*** SUPPLIED MATERIAL Section Begins ***

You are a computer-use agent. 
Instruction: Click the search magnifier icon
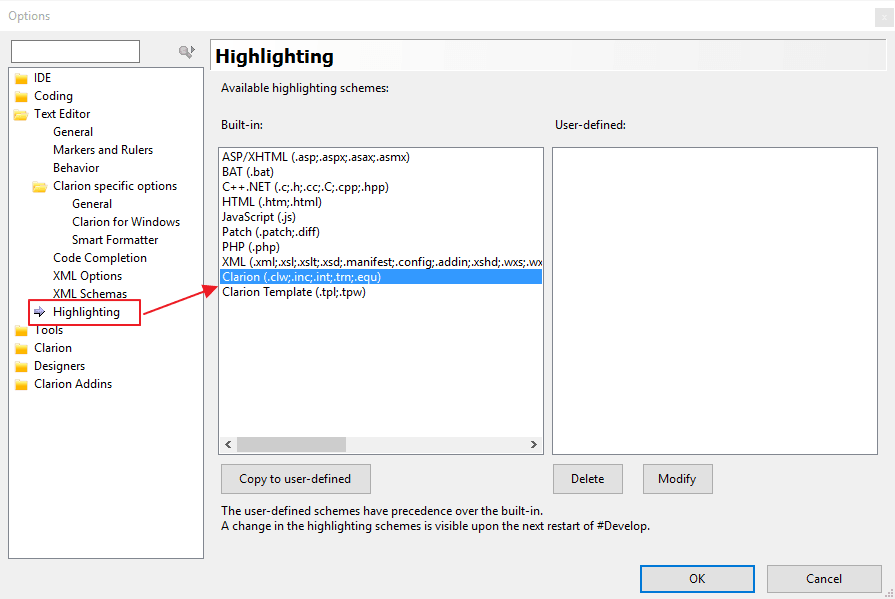point(186,52)
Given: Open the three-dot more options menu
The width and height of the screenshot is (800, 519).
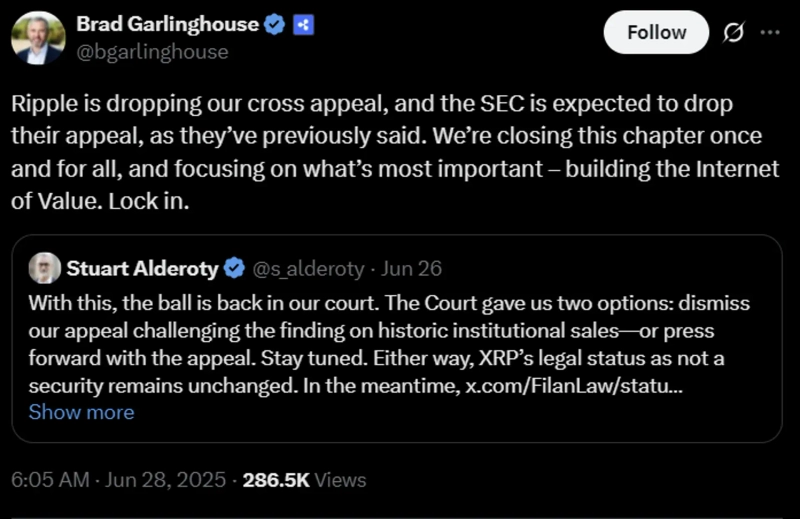Looking at the screenshot, I should pos(769,32).
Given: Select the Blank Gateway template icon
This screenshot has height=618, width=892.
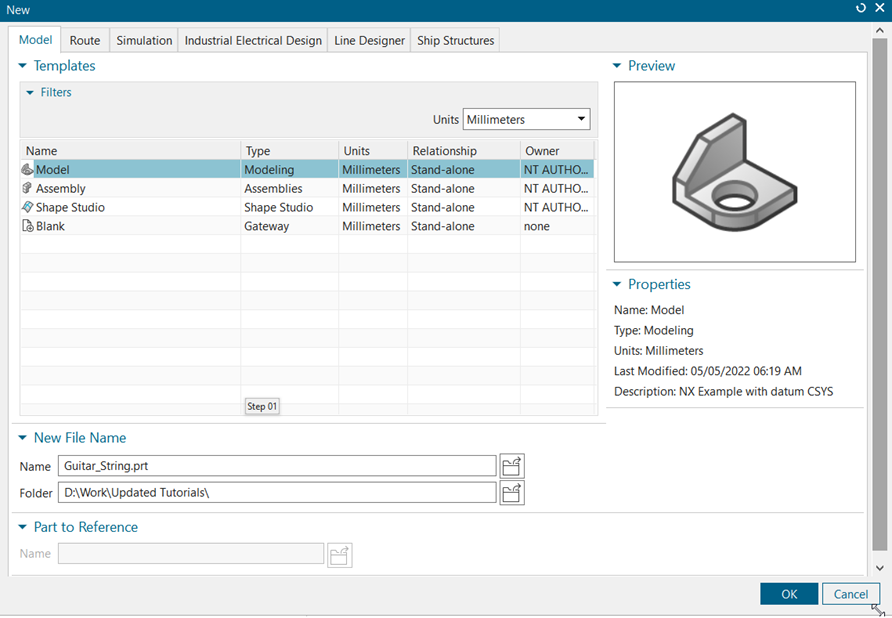Looking at the screenshot, I should 27,226.
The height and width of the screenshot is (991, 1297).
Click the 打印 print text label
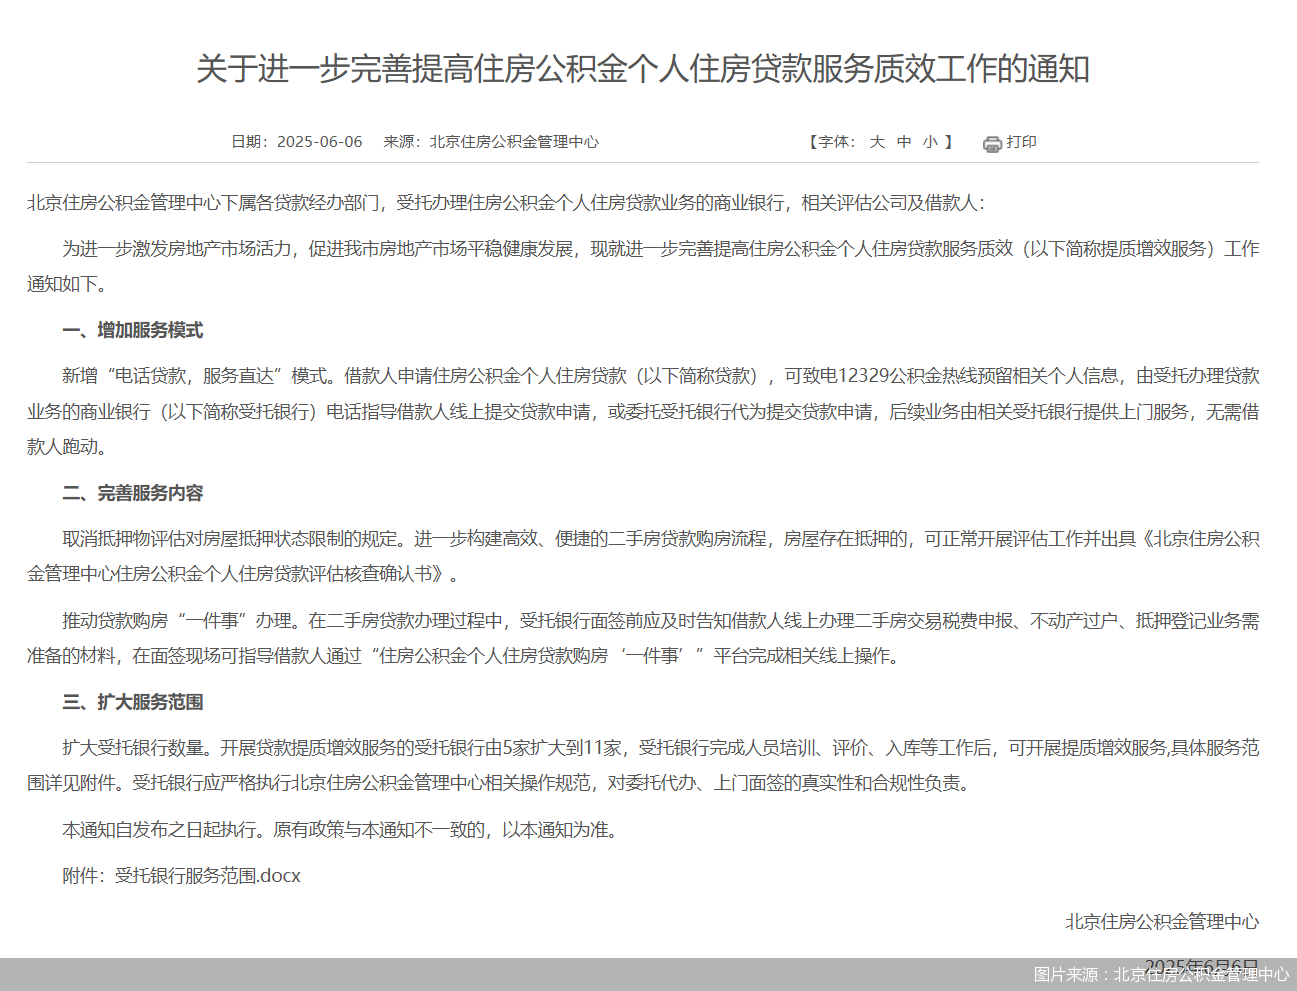[x=1022, y=142]
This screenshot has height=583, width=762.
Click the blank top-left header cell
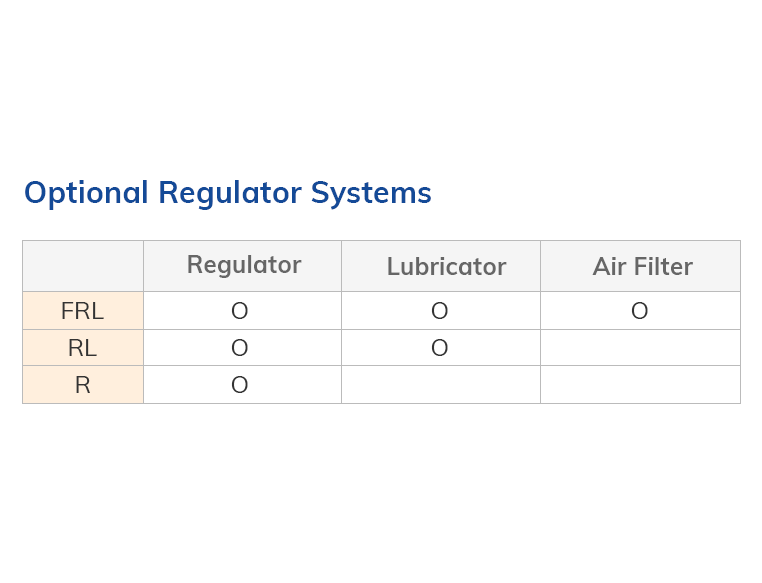83,266
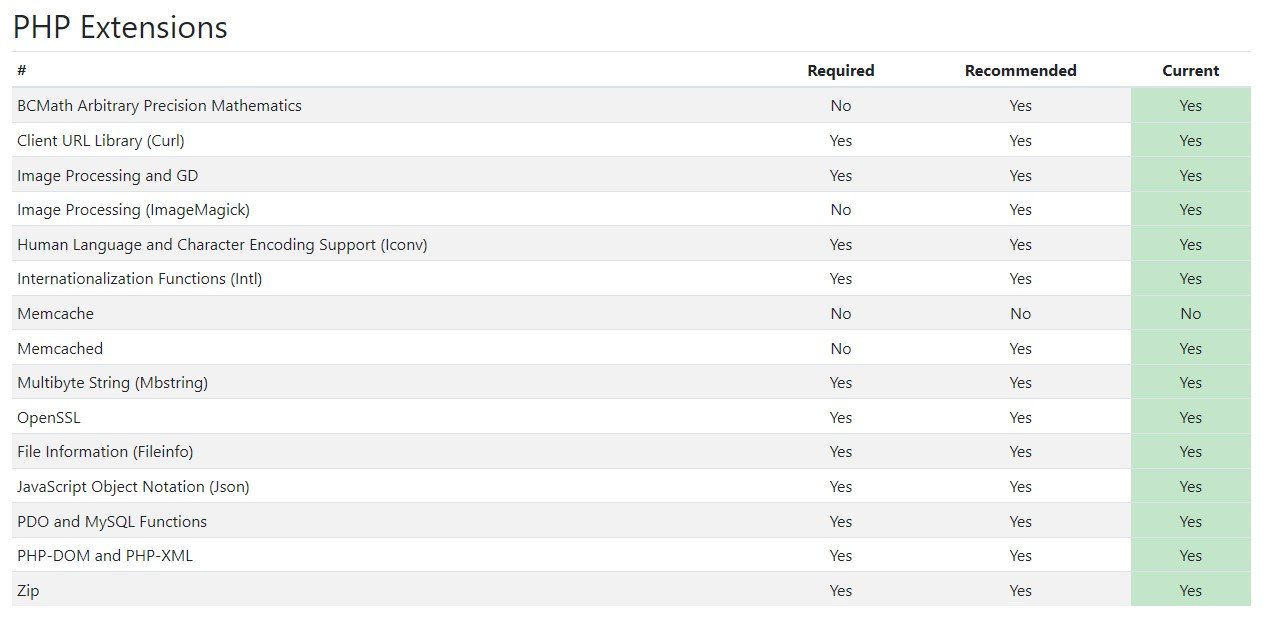Click JavaScript Object Notation (Json) row
1273x621 pixels.
(631, 487)
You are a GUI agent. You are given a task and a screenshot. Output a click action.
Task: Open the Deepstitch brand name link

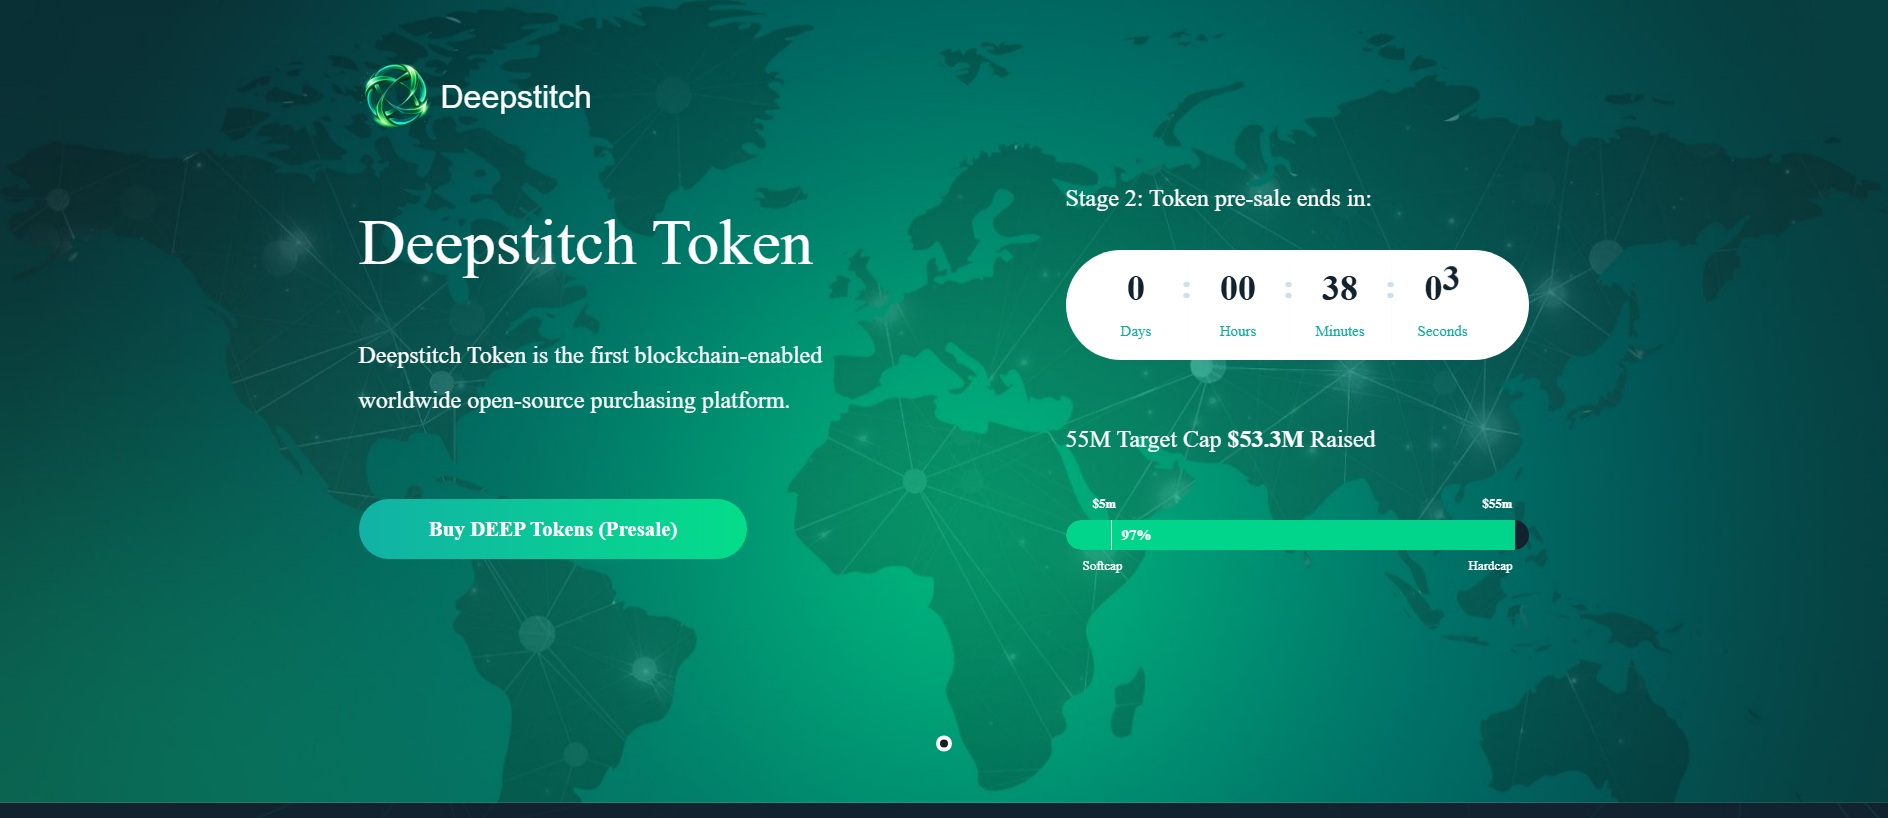coord(515,97)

*** SUPPLIED MATERIAL Section Ends ***

### EXERCISE
Please write out every record above exactly, but leave the pictures out.

### FINISHED TASK
You are a computer-use agent. 
Instruction: Click the search magnifier icon
point(186,52)
Given: Open the three-dot more options menu
The width and height of the screenshot is (800, 519).
Looking at the screenshot, I should pos(769,32).
Given: Select the Blank Gateway template icon
This screenshot has height=618, width=892.
Looking at the screenshot, I should 27,226.
The height and width of the screenshot is (991, 1297).
Click the 打印 print text label
[x=1022, y=142]
This screenshot has height=583, width=762.
Click the blank top-left header cell
83,266
Click JavaScript Object Notation (Json) row
1273x621 pixels.
(631, 487)
You are a GUI agent. You are given a task and a screenshot. Output a click action.
Task: Open the Deepstitch brand name link

coord(515,97)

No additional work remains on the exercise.